_Instructions for the task_.
Beneath this instruction is a block of data; output from it exactly the lines that run from the one containing "TAO::Out_UB_String_SArgument_T (60, 1260)" through the one containing "POA::WrongAdapter (41, 2421)", inclusive.

(Saved data entries)
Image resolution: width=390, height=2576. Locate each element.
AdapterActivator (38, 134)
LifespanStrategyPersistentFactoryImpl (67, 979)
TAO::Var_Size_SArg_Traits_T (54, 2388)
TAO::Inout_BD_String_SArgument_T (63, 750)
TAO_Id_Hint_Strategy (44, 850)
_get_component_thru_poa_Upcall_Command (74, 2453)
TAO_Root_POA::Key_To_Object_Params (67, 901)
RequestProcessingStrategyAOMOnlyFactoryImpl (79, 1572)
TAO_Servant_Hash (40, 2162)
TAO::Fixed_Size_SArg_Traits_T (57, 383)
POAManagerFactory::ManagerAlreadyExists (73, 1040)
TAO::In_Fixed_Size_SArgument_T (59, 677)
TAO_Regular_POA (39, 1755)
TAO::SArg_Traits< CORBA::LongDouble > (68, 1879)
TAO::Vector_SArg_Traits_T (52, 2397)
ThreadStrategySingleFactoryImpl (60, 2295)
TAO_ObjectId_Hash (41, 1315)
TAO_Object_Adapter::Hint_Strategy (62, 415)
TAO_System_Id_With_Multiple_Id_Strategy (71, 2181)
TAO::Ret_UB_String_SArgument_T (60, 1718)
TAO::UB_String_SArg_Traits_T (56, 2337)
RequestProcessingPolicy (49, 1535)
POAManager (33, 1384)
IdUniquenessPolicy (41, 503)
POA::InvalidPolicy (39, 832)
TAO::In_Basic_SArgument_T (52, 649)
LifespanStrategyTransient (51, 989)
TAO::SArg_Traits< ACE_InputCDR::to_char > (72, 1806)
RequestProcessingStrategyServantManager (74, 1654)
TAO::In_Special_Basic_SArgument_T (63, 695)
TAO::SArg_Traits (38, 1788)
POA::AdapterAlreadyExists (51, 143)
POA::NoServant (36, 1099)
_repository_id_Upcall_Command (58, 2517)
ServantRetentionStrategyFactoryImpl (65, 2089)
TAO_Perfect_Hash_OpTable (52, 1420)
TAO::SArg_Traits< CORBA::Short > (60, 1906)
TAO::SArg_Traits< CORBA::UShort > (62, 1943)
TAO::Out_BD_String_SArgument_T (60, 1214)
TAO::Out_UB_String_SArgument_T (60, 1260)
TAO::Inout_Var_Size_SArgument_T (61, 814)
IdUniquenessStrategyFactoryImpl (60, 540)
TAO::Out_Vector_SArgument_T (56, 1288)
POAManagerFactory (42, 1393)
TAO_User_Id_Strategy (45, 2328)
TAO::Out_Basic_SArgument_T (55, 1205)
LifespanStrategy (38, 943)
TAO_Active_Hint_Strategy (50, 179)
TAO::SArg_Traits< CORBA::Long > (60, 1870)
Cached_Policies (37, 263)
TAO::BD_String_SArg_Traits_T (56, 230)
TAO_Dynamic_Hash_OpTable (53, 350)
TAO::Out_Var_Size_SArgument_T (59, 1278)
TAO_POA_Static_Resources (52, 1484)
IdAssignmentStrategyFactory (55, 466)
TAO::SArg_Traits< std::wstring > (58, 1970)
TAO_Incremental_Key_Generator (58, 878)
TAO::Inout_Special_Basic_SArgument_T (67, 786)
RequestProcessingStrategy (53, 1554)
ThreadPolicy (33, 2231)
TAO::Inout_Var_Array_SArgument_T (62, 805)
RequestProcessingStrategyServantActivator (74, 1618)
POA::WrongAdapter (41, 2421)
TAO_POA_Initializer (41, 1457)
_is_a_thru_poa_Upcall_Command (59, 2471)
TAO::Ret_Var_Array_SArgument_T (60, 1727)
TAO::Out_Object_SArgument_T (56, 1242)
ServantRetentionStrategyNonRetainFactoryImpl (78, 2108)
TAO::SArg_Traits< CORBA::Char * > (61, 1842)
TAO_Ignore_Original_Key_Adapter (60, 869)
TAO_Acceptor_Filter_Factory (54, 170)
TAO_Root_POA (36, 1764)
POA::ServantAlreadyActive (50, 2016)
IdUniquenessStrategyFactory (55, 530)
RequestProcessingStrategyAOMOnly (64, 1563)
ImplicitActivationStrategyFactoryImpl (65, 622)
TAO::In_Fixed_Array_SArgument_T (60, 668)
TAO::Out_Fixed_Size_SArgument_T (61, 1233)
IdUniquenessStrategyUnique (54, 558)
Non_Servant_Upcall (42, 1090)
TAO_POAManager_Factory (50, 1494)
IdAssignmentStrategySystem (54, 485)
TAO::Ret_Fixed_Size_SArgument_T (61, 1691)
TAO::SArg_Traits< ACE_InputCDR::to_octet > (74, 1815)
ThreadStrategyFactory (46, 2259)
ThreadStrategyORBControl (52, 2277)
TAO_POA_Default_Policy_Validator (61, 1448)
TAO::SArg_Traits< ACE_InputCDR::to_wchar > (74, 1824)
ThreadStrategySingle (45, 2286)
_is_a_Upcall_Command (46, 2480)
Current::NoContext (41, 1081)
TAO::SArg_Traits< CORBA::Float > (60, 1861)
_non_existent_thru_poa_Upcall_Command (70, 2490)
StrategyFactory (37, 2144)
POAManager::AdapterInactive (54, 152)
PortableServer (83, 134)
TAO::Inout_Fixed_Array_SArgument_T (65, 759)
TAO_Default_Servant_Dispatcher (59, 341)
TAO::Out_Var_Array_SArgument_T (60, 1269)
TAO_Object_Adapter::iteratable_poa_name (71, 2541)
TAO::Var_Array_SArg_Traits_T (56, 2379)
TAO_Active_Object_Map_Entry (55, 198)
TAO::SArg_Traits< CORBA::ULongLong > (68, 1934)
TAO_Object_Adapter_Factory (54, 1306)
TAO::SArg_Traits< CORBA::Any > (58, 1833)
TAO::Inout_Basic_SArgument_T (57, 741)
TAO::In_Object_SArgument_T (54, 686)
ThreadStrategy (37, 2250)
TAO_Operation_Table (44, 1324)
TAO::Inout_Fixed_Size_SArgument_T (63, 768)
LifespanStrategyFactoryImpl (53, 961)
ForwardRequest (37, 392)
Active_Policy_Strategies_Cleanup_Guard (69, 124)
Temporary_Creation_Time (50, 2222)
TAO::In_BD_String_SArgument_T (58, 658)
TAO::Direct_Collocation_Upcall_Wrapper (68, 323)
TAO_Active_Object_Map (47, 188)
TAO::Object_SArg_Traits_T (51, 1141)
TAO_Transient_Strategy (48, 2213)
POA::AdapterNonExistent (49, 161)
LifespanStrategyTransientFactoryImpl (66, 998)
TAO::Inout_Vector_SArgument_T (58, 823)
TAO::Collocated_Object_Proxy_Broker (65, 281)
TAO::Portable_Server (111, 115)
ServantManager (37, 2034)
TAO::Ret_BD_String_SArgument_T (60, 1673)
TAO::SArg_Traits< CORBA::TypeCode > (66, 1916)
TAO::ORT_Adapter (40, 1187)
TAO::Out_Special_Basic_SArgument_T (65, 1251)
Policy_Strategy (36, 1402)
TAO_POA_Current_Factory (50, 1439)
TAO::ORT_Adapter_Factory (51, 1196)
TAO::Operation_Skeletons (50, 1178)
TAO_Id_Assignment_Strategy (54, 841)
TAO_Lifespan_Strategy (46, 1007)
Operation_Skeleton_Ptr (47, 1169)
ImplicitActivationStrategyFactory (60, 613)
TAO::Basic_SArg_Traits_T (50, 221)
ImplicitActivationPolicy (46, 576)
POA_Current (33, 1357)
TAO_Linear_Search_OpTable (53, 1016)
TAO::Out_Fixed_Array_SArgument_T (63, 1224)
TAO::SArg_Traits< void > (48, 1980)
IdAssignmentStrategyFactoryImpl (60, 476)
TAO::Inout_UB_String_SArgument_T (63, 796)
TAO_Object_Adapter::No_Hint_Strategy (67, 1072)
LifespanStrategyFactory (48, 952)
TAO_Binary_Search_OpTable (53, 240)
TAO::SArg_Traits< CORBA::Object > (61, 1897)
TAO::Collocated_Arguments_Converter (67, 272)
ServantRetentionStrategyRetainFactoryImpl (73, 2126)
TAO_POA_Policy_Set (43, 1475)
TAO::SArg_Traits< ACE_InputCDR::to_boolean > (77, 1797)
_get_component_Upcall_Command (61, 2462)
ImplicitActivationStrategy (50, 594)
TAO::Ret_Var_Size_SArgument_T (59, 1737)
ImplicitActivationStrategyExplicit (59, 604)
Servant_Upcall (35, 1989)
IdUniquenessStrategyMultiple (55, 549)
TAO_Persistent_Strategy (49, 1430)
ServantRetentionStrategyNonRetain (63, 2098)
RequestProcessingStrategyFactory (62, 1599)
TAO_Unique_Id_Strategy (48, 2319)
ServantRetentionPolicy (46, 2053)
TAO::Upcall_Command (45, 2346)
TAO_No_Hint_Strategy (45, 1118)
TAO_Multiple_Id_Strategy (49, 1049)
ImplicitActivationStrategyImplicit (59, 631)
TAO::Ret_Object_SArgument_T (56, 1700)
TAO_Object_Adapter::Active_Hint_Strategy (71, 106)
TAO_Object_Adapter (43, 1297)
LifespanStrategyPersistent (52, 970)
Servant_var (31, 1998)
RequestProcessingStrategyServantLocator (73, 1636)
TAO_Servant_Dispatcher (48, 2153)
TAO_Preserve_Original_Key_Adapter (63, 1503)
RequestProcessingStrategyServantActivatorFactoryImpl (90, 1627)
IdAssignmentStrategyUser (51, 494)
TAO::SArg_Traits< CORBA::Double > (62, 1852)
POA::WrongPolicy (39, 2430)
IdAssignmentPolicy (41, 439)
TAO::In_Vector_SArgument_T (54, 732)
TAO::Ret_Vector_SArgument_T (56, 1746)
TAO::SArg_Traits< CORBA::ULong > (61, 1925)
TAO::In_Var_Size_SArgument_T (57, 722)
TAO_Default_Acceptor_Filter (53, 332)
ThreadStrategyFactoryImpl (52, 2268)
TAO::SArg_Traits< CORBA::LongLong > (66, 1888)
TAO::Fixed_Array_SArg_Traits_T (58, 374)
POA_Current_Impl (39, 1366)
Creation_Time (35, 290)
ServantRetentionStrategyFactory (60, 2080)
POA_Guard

_Solved exercise_.
TAO::Out_UB_String_SArgument_T (60, 1260)
TAO::Inout_Var_Size_SArgument_T (61, 814)
IdUniquenessStrategyFactoryImpl (60, 540)
TAO::Out_Vector_SArgument_T (56, 1288)
POAManagerFactory (42, 1393)
TAO_User_Id_Strategy (45, 2328)
TAO::Out_Basic_SArgument_T (55, 1205)
LifespanStrategy (38, 943)
TAO_Active_Hint_Strategy (50, 179)
TAO::SArg_Traits< CORBA::Long > (60, 1870)
Cached_Policies (37, 263)
TAO::BD_String_SArg_Traits_T (56, 230)
TAO_Dynamic_Hash_OpTable (53, 350)
TAO::Out_Var_Size_SArgument_T (59, 1278)
TAO_POA_Static_Resources (52, 1484)
IdAssignmentStrategyFactory (55, 466)
TAO::SArg_Traits< std::wstring > (58, 1970)
TAO_Incremental_Key_Generator (58, 878)
TAO::Inout_Special_Basic_SArgument_T (67, 786)
RequestProcessingStrategy (53, 1554)
ThreadPolicy (33, 2231)
TAO::Inout_Var_Array_SArgument_T (62, 805)
RequestProcessingStrategyServantActivator (74, 1618)
POA::WrongAdapter (41, 2421)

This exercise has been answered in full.